Les négociations avec l’Angleterre avaient été reprises, et elles aboutirent enfin au traité de Washington. Sumner avait fait rejeter le projet de traité de lord Clarendon, mais il ne put obtenir que dans le nouveau traité on reconnût le principe d’une indemnité pour les dommages dits indirects. L’Angleterre avait tenu ferme sur ce point ; elle avait cherché à apaiser les ressentimens des États-Unis en exprimant ses regrets sur les déprédations commises par l’Alabama, elle avait non-seulement accepté certaines règles internationales, qu’elle avait jusque-là rejetées, mais elle avait consenti à ce que ces règles eussent, en ce qui la concernait, un effet rétroactif et fussent appliquées dans l’arbitrage qui devait suivre le traité. L’abandon des dommages indirects causa un grand chagrin à Sumner, il lui parut que son pays était trop pressé d’effacer toutes les traces du passé, qu’il se contentait à trop bon marché, et il ne trouvait pour l’avenir aucune garantie sérieuse dans des règles internationales déjà contestées dans le parlement anglais, que rien n’obligeait à soumettre à la sanction des grandes puissances, et dont l’utilité pouvait se trouver épuisée aussitôt après la fin de l’arbitrage.

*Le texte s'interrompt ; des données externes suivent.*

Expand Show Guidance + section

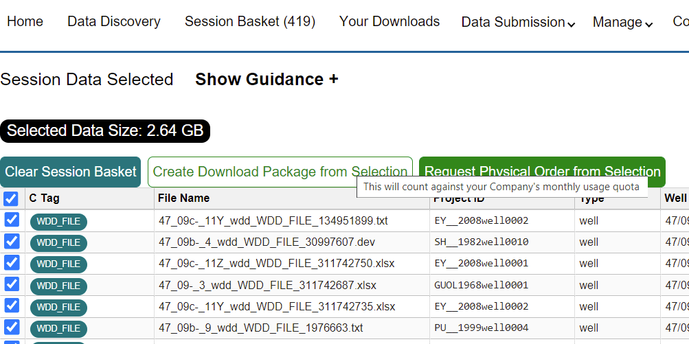click(x=267, y=80)
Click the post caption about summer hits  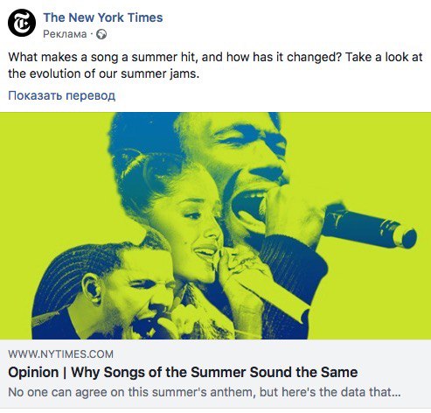click(215, 66)
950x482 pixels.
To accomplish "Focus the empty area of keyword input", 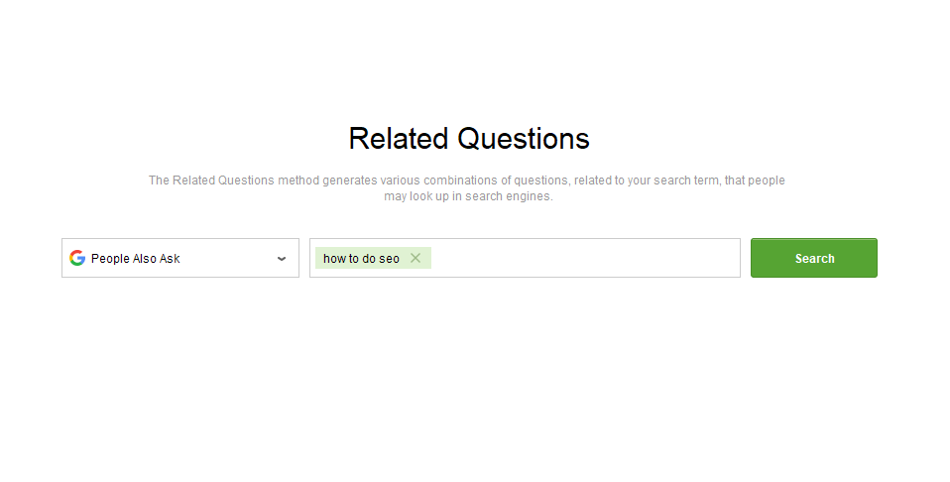I will (x=585, y=258).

L’opinion publique se séparait de plus en plus de cette petite phalange des républicains qui avaient pris, avec Sumner, le nom de républicains libéraux, et qui avaient fini par se coaliser avec le parti démocratique. Elle accueillait le traité de Washington et l’arbitrage de Genève comme une satisfaction ; quelques abus, quelques désordres administratifs la laissaient indifférente, elle approuvait l’attitude prisé par le général Grant vis-à-vis du sud. A la suite de la guerre civile et de l’émancipation, la plupart de ces états étaient complètement désorganisés ; des aventuriers du nord (on les nommait les carpet-baggers, porteurs de sac de voyage) étaient venus se jeter sur les provinces reconquises comme sur une proie, ils entraînaient les noirs ait scrutin, nommaient des conventions, bâclaient des constitutions ; souvent des législatures rivales, ainsi improvisées, se disputaient le pouvoir et l’influence dans le même état ; l’Alabama, la Louisiane, d’autres états encore, vivaient dans un désordre pareil à celui des petites républiques de l’Amérique du Sud. Le général Grant avait demandé au congrès et avait obtenu des pouvoirs suffisans pour réprimer les désordres les plus scandaleux ; il offrait aux législatures légalement élues l’appui des régimens fédéraux, et pouvait évoquer devant les cours des États-Unis des causes qui en d’autres temps eussent été réservées aux cours provinciales. Les démocrates criaient à la tyrannie, mais les anciens planteurs eux-mêmes préféraient la protection du pouvoir exécutif à l’anarchie ou à l’omnipotence de petits gouvernemens de hasard, d’autant plus violens qu’ils étaient plus faibles. Le gouvernement central était devenu une sorte d’arbitre au milieu des factions, et le président, qui n’était qu’un citoyen dans le nord, redevenait quelquefois un général dans les anciens états rebelles. L’histoire intérieure de ces états pendant les années qui suivirent la guerre civile est fort peu connue ; mais, quand on lit les actes d’accusation dressés contre Grant pendant la campagne électorale qui suivit sa première présidence, on ne trouve aucun fait qui dénote de sa part l’intention de substituer sa volonté aux lois. Qu’il fût l’exécuteur rigide de ces lois, c’était son droit, et c’était son devoir ; ces lois étaient l’œuvre du congrès et du sénat, non la sienne.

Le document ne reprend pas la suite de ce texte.